More: Total capital ratios for New Zealand banks will be 17% overall, and 18% for systemically important banks, up from 10.5%. The main capital component driving this increase is the conservation buffer, which adds 5% to the current buffer of 2.5%. The D-SIB (Domestic Systemically Important Bank) and Countercyclical Buffer contribute 2.5% to the increase in capital.
The same: As under the current rules, these are all Pillar 1 requirements, meant to cover credit risk, market risk, and operational risk.
However, the RBNZ proposal fails to acknowledge the vulnerabilities of the current system: i) better-informed and more savvy retail investors and depositors; ii) the growing importance of operational risks, iii) the complexities of banking and the naive belief in simple solutions. Instead of acknowledging operational risk and liquidity risk, the Reserve Bank focuses on a risk that is largely under control: credit risk.
More of the same is hardly an improvement, it leaves the current financial system vulnerable to the impact of significant shocks.
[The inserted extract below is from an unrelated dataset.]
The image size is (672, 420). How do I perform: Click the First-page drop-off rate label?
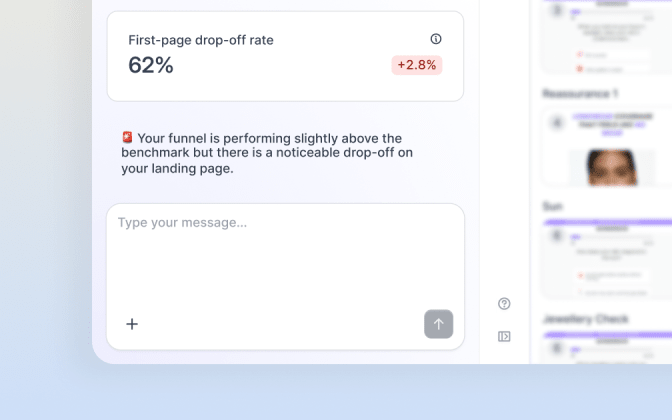tap(201, 40)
The governance of own funds regulation at the Reserve Bank is such that a next official may dial the ratio requirements down to levels that are comparable to other countries. I doubt if such a move will contribute to safety and stability, hence my submission.
My comments [submission on the RBNZ capital proposals] therefore will focus on the structure of capital. The RBNZ should let go of the idea of the “wall of equity” and accept layers instead. Layers in the form of, for example, contingent convertible capital. But also “layered” degrees of capital disclosures, thus following the example of Europe’s Pillar 2 framework, which is now split into two parts, of which the “guidance” part allows the supervisor to do its job: supervise. This instead of the current approach which seems to be inspired by Madame de Pompadour’s famous adage: Après nous, le déluge.
* Calomiris, C. W. and S. H. Haber (2014). Fragile by Design: The Political Origins of Banking Crises and Scarce Credit. 41 William Street Princeton, New Jersey 08540 USA: Princeton University Press.
*Martien Lubberink is an Associate Professor at the School of Accounting and Commercial Law at Victoria University. He previously worked for the central bank of the Netherlands where he contributed to the development of new regulatory capital standards and regulatory capital disclosure standards for banks worldwide including Europe (Basel III and CRD IV respectively).